Da Mineo a Spaccaforno. Luigi Capuana tra attività amministrativa, ricerche archivistiche e attività letteraria. È il titolo della mostra, allestita nei locali dell’archivio di Stato di Catania, in Via Vittorio Emanuele, che fino al 30 giugno permetterà ai visitatori di conoscere uno degli aspetti meno noti della vita di Luigi Capuana: la sua attività di sindaco di Mineo dal 1872 al 1875. Una carica che lo scrittore siciliano ricoprì in maniera energica e scrupolosa, e che gli valse l’ironico appellativo di Depretis di Mineo, da parte di Giovanni Verga. «Capuana aveva la necessità di risanare le finanze di un Comune che non aveva i soldi per comprare carta, penna e calamaio – spiega Anna Maria Iozzia, direttrice dell’archivio di Stato di Catania -. La sua attività amministrativa si basò, principalmente, sul recupero dei crediti e sul pagamento dei debiti. Da queste esigenze scaturisce la decisione di vendere l’ex feudo della Marza, un terreno che il comune di Mineo possedeva nel territorio di Spaccaforno, l’attuale Ispica». Un luogo di cui Capuana si innamora immediatamente e che sarà centrale sia per il suo impegno politico che per la sua produzione letteraria.
«Capuana, che era anche un archivista – aggiunge Iozzia – redige un resoconto minuzioso su tutta la zona, anche attraverso vecchi atti notarili. Tutti i documenti citati nella sua relazione sono oggi esposti all’interno della mostra. Accanto a queste carte inedite, custodite nel nostro archivio – prosegue la direttrice – abbiamo esposto anche la documentazione relativa alla sua attività di scrittore. Dal contenzioso che Capuana ebbe con il capocomico Grasso, che aveva rappresentato Malìa senza il suo consenso, alle recensioni tratte dall’archivio di Domenico Danzuso, grande critico teatrale delle opere di Capuana, fino alla nuova edizione del romanzo Profumo, interamente ambientato a Spaccaforno, che abbiamo presentato nel corso della cerimonia inaugurale della mostra».

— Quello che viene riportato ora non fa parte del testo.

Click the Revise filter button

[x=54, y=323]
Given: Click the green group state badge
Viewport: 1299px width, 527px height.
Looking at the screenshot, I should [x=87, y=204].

Tornato recentemente nelle librerie, grazie alla ristampa curata dalla Kromato edizioni, l’opera dello scrittore siciliano viene contestualizzata analizzando i luoghi in cui si snoda la vicenda. «Il romanzo si svolge in primavera e i paesaggi descritti da Capuana sono straordinari non solo dal punto di vista geografico, ma anche per il modo in cui sono stati integrati dal romanziere nella vicenda amorosa», spiega Rosalba Galvagno, docente di teoria della letteratura dell’Università di Catania. Ad animarne le pagine è la storia del difficile matrimonio tra Patrizio ed Eugenia, un’unione resa insostenibile dall’ingombrante presenza della madre del protagonista, che vede nella nuora una rivale che la priva dell’amore del figlio. Eugenia, tormentata dalla gelosia della suocera e dall’incapacità di suo marito di prendere posizione, diventa vittima di una crisi isterica che le fa emettere un intenso odore di zagara.
«Il profumo che emana la protagonista Eugenia – prosegue Galvagno – viene considerato non come un pregio ma come sintomo di una malattia. Quando la protagonista guarisce, questo profumo di zagara abbandona il corpo e si trasferisce in una natura straordinaria. Una scelta assolutamente originale – conclude la docente – perché l’idea del profumo affonda probabilmente le radici nel mito e ancor più alle fiabe, che sono dei miti spuri, quindi in un’origine popolare e orale di questa storia».
Un romanzo sui generis rispetto al panorama culturale dell’Ottocento, di cui Capuana è considerato uno dei rappresentanti più significativi, anche per il modo con cui descrive l’instabile equilibrio della coppia. «Oltre a riprodurre in maniera molto credibile, quasi lirica, gli scorci paesaggistici di Spaccaforno, Profumo è un romanzo molto moderno perché mostra un’attenzione e una sensibilità verso le problematiche di tipo psicologico e dell’indagine intimistica – spiega Gabrielle Alfieri, ordinaria di Storia della lingua italiana dell’Università di Catania -. È un’opera che precorre tematiche che saranno trattate successivamente da Freud, come la nevrosi, che a quei tempi veniva definita isteria, mancanza affettiva o eccessiva possessività. Sintomi che si riproducono, nonostante i tempi e le dinamiche familiari siano cambiate, anche nella nostra società definita dai sociologi di eremiti di massa. Secondo questa tesi – conclude Alfieri – noi saremmo soli in mezzo alla massa, chiusi in una comunicazione autoreferenziale. È un altro tipo di nevrosi, ma molto attuale da questo punto di vista».